(EXERCISE MATERIALS)

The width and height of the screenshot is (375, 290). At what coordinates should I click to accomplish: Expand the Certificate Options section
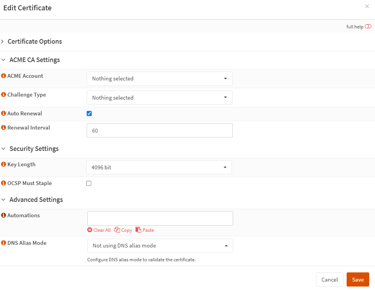pyautogui.click(x=35, y=41)
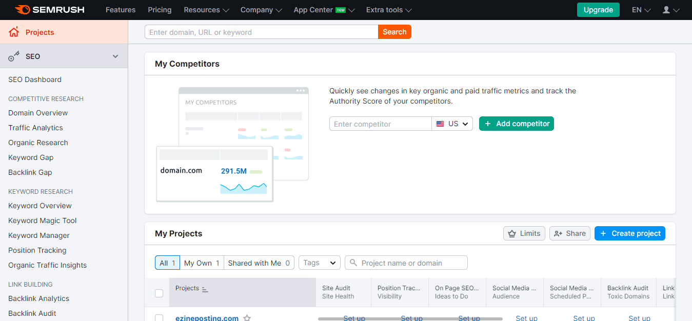Open the Resources menu
The image size is (692, 321).
click(x=206, y=10)
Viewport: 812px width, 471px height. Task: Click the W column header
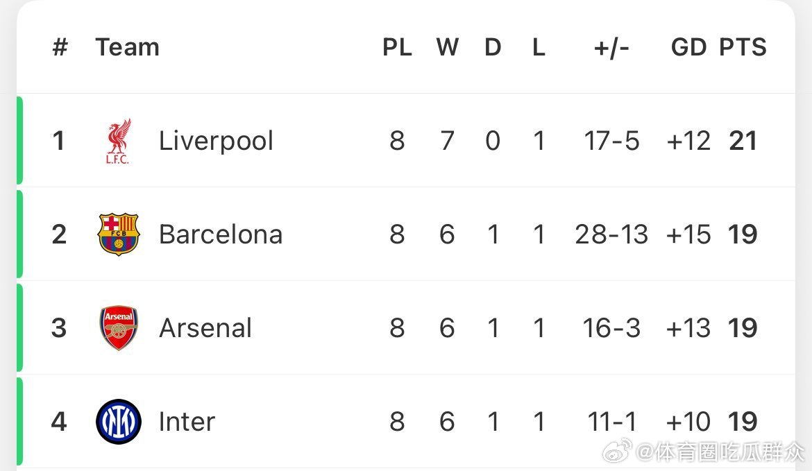point(448,47)
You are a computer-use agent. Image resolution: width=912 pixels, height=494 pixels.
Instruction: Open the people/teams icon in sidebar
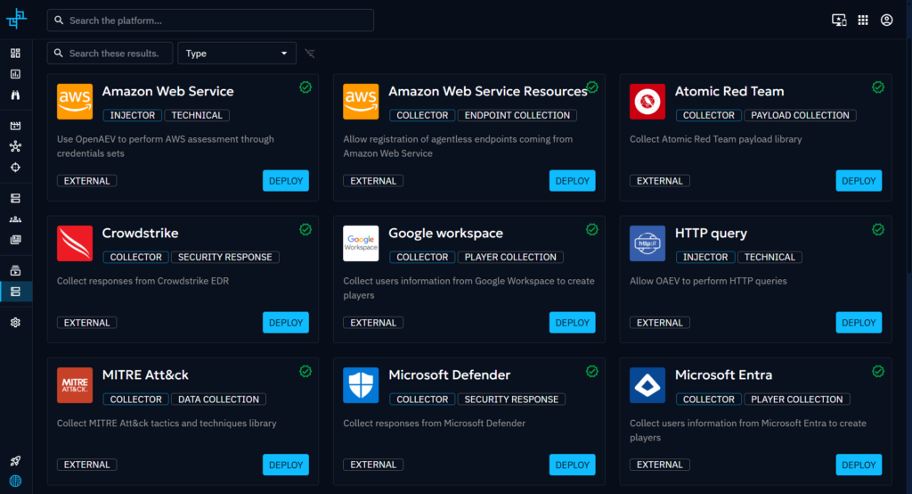point(15,218)
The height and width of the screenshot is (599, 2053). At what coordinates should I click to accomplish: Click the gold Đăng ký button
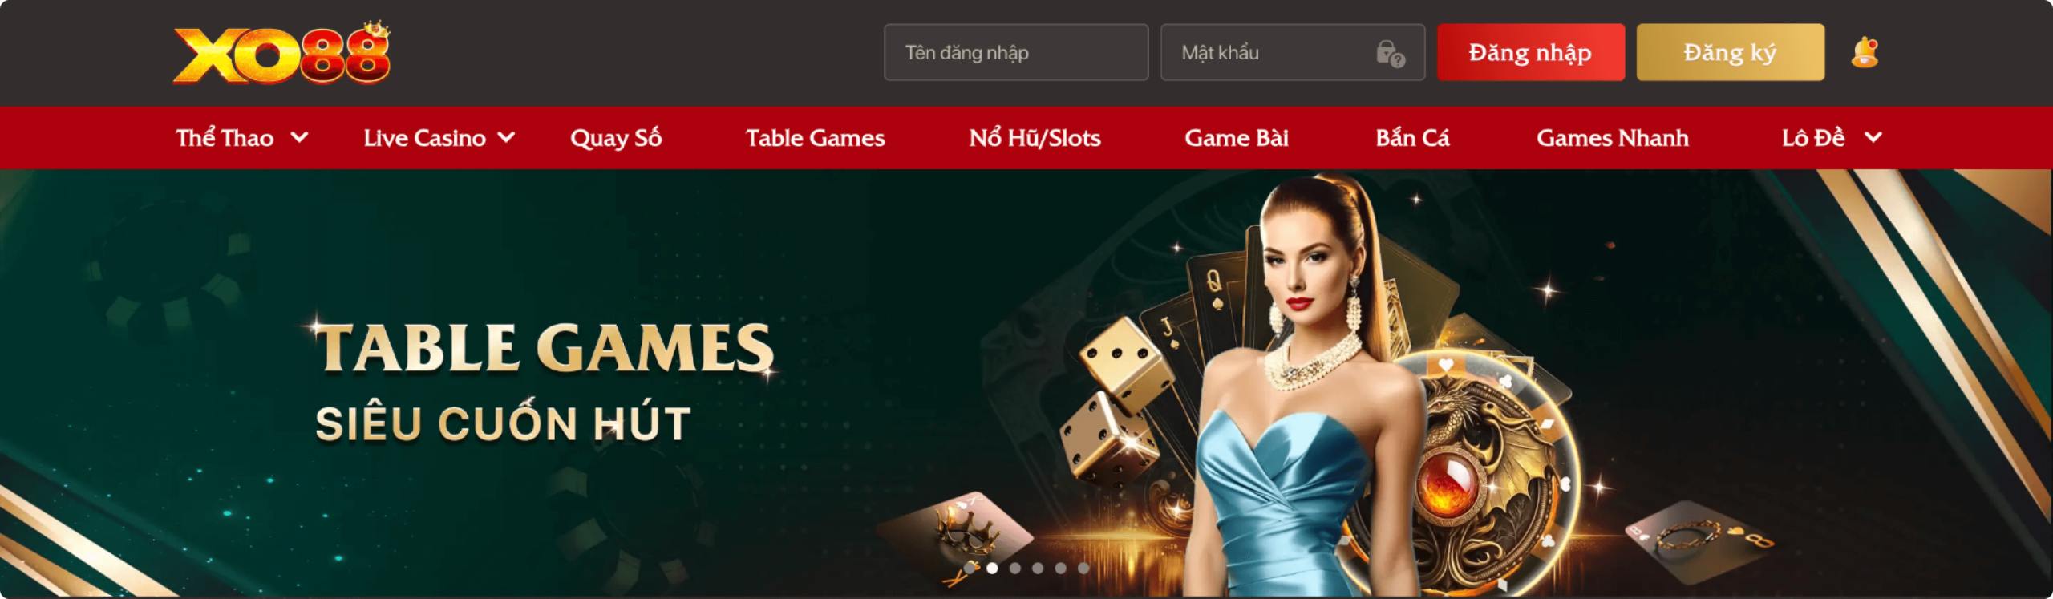click(x=1731, y=52)
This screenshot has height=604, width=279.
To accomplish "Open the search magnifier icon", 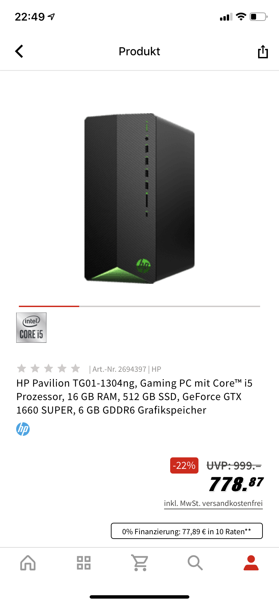I will tap(195, 563).
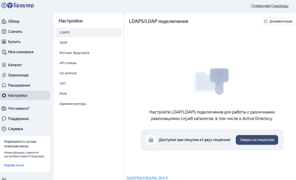Switch to Мэтчинг браузеров section
The image size is (296, 180).
click(x=88, y=53)
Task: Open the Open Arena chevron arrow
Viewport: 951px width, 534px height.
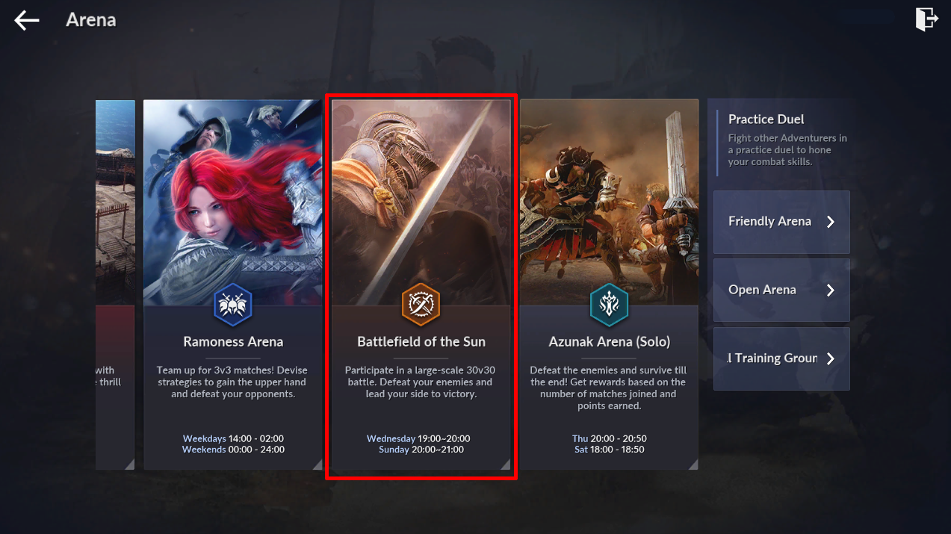Action: [830, 291]
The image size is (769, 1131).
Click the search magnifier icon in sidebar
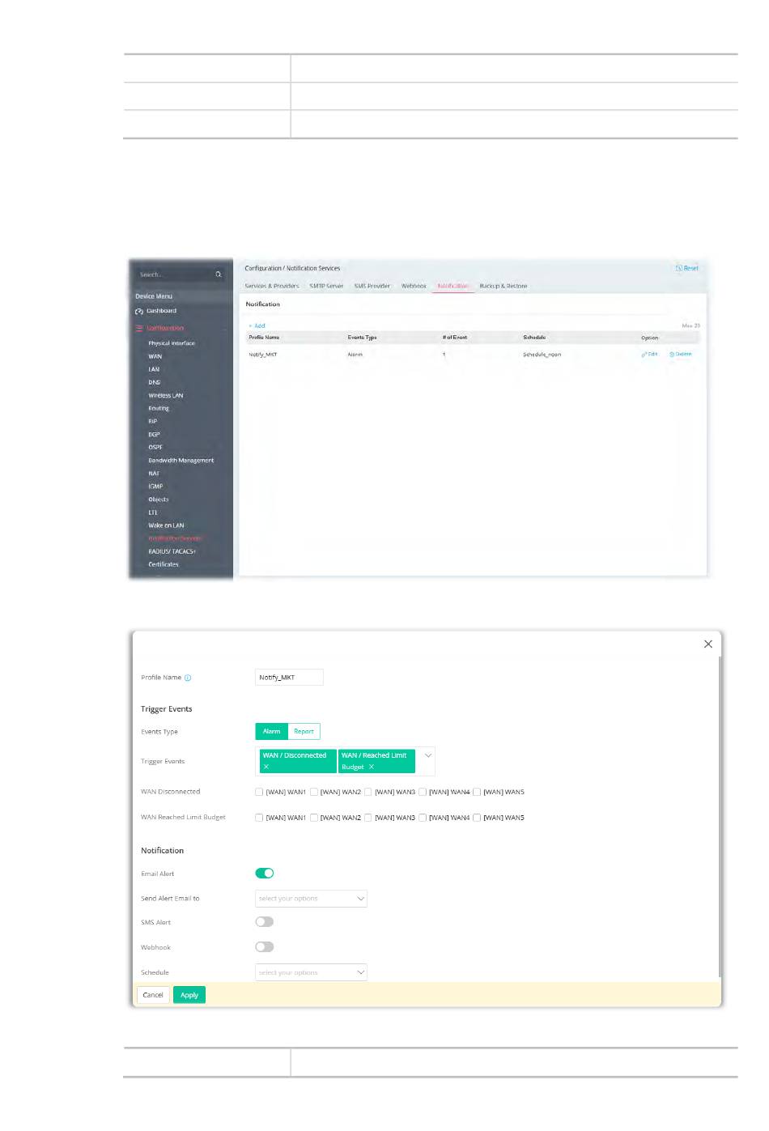(218, 274)
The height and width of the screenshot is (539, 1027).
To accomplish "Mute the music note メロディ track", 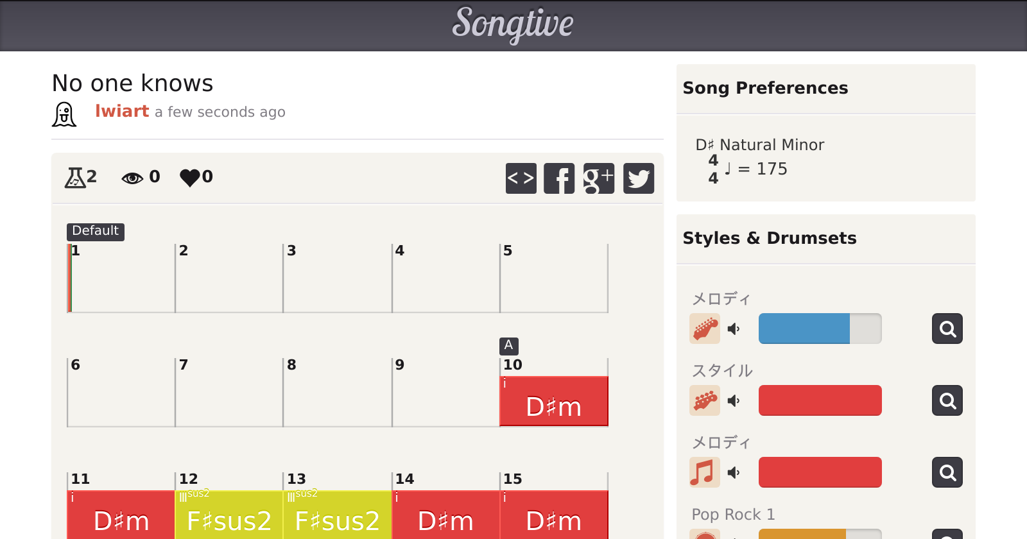I will pos(734,473).
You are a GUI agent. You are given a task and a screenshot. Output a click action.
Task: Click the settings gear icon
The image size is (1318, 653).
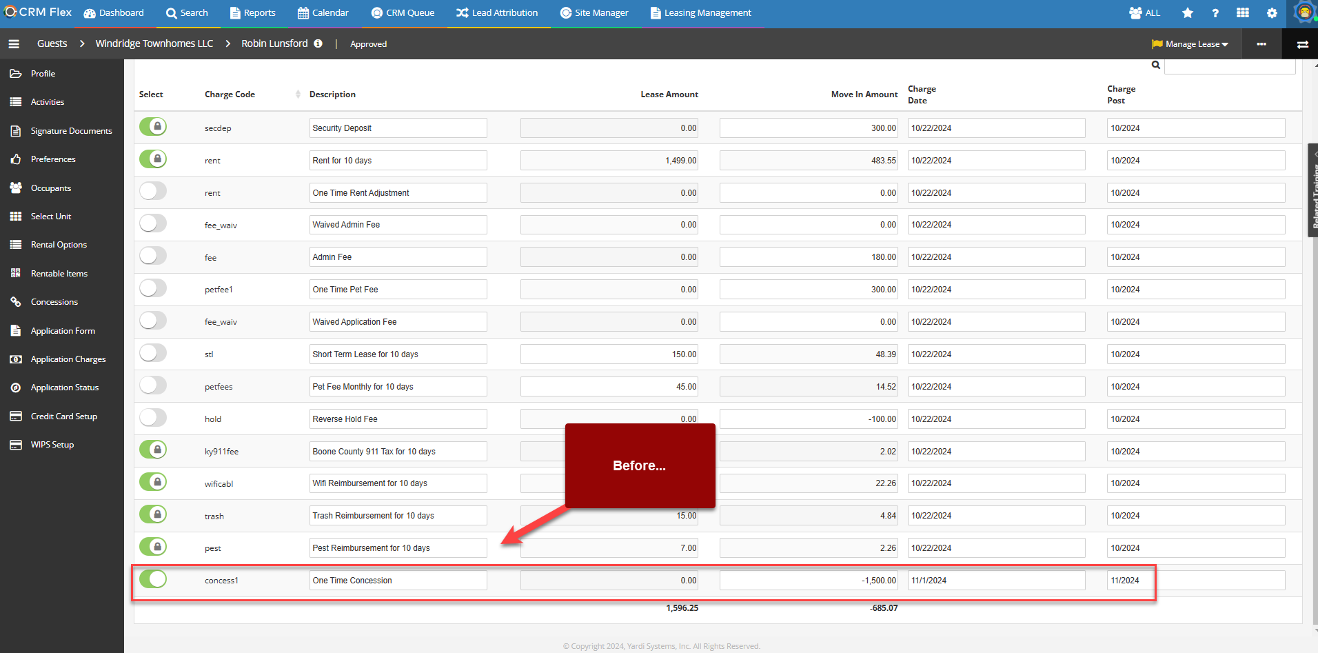click(1272, 13)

(End EXERCISE MATERIALS)

## YOUR GOAL
The lines to retype begin with the one containing "Task: Click the settings gear icon" and end with the last line of the records. Reproduce them exactly and omit the pictures.

## PROBLEM SOLUTION
Task: Click the settings gear icon
The image size is (1318, 653).
click(1272, 13)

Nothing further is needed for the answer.